Dengan mengukur elemen radioaktif di dalamnya yang bertindak layaknya jam alami, ilmuwan mengetahui angrite terbentuk bersamaan Matahari muda lebih dari 4,5 miliar tahun lalu. Karena itu, ia menyimpan petunjuk berharga tentang bagaimana planet terbentuk dan berevolusi. Meteorit jenis ini juga sangat langka, hanya 68 dari lebih dari 80.000 meteorit yang ditemukan di Bumi teridentifikasi sebagai angrite.

Komposisi Kimia Meteorit

Hal yang membuatnya sangat membingungkan adalah sifat kimianya.
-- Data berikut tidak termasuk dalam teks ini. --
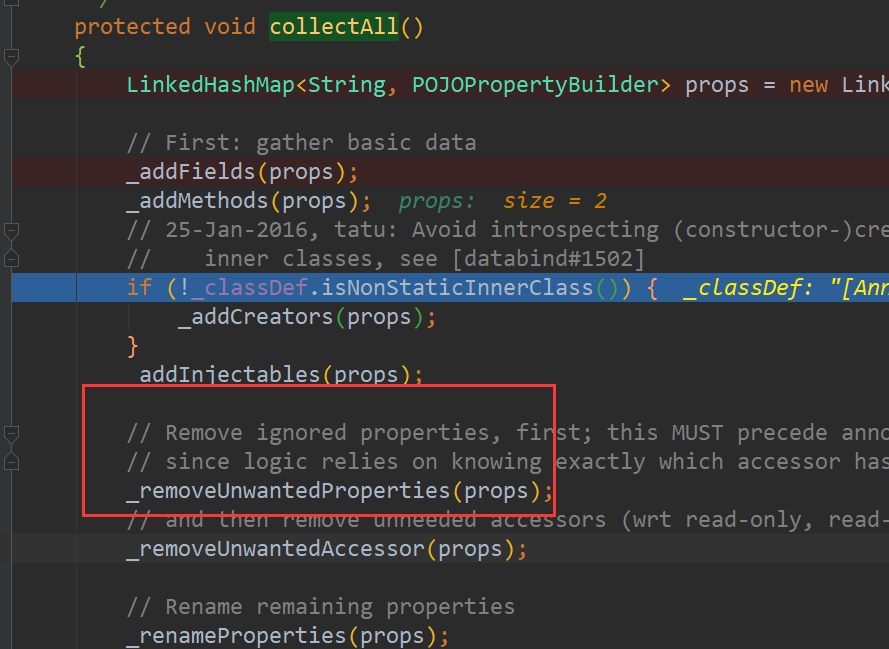Place cursor on _addFields call
The image size is (889, 649).
190,172
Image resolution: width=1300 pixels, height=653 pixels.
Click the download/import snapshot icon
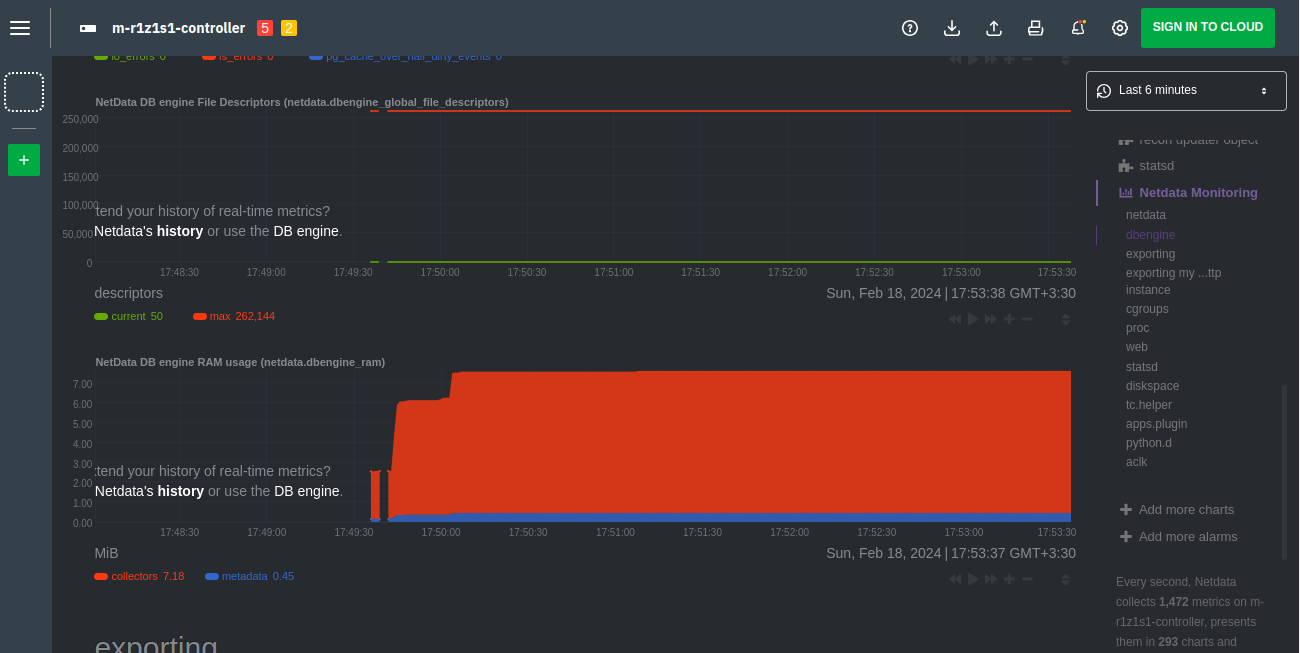coord(952,28)
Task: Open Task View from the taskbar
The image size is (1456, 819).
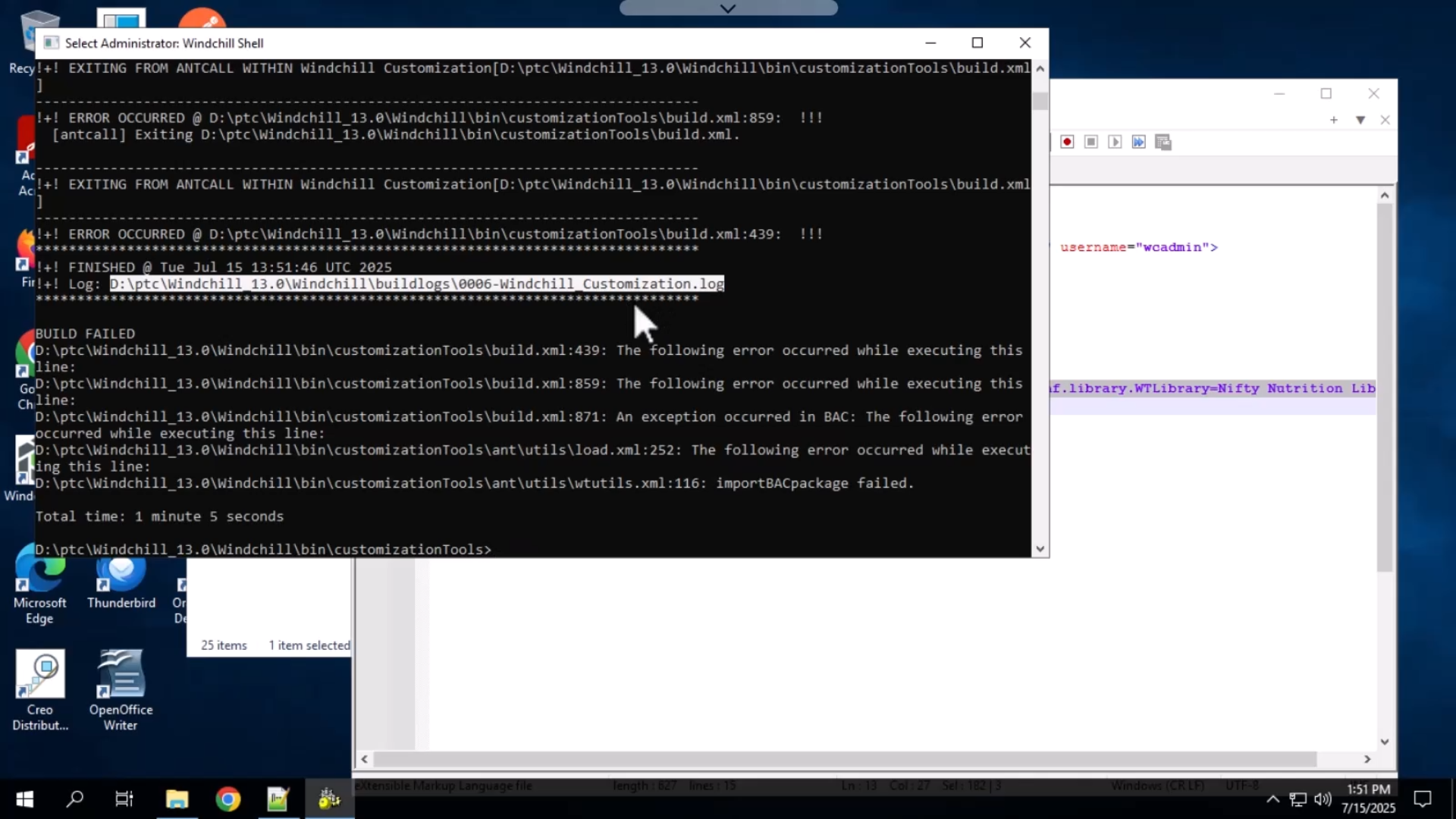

Tidak seperti Bumi, Mars, dan sebagian besar dunia berbatu, angrite mengandung sangat sedikit silika, bahan dasar pembuat pasir, yang merupakan komponen utama kerak planet di Tata Surya. Karena komposisi tak lazim tersebut, ilmuwan berasumsi meteorit ini berasal dari asteroid yang relatif kecil.

Analisis Lebih Lanjut

Namun saat menganalisis NWA 12774, Bell dan rekannya mengidentifikasi kristal dari mineral yang disebut klinopiroksen yang sangat kaya aluminium, pertanda jelas bahwa batuan tersebut terbentuk di bawah tekanan sangat besar. Dengan merekonstruksi kondisi di mana meteorit tersebut terbentuk, tim menemukan mineral itu membutuhkan tekanan setidaknya 17,5 kilobar, lebih dari 17 kali lipat tekanan dasar Palung Mariana.

Implikasi Penemuan

Kondisi se-ekstrem itu tak mungkin terjadi di asteroid kecil, sehingga benda induk asalnya pasti berukuran jauh lebih besar. Kristal di dalam batuan antariksa tersebut juga mempertahankan karakteristik seperti tepian tajam dan pola kimiawi yang diyakini akan memudar jika berada dalam waktu lama di kedalaman interior planet yang panas. Ini mengisyaratkan mineral tersebut terbentuk pada kedalaman relatif dangkal.

Dunia Hilang di Tata Surya

Berdasarkan skenario tersebut, "dunia hilang" ini mungkin radiusnya sekitar 1.800 kilometer, sebanding ukuran Bulan dan berpotensi mendekati ukuran Mars. Apa yang pada akhirnya terjadi pada dunia kuno ini masih belum jelas. Salah satu kemungkinannya, dunia tersebut hancur dalam salah satu tabrakan dahsyat yang secara rutin membentuk ulang Tata Surya muda, di mana pecahan-pecahannya seperti NWA 12774 kemudian tergabung ke dalam planet berbatu lainnya, termasuk Bumi.

Potensi Penemuan Lebih Lanjut

Bisa jadi, masih ada lebih banyak bukti dari dunia hilang yang selama ini terabaikan. Seperti yang dikatakan oleh Bell, "Ada banyak meteorit masih tersimpan di laci dan belum dipelajari menyeluruh, jadi kemungkinan ada lebih banyak protoplanet seperti ini yang belum kita ketahui". Penemuan ini membuka kemungkinan baru untuk memahami sejarah awal Tata Surya dan bagaimana planet-planet terbentuk dan berevolusi.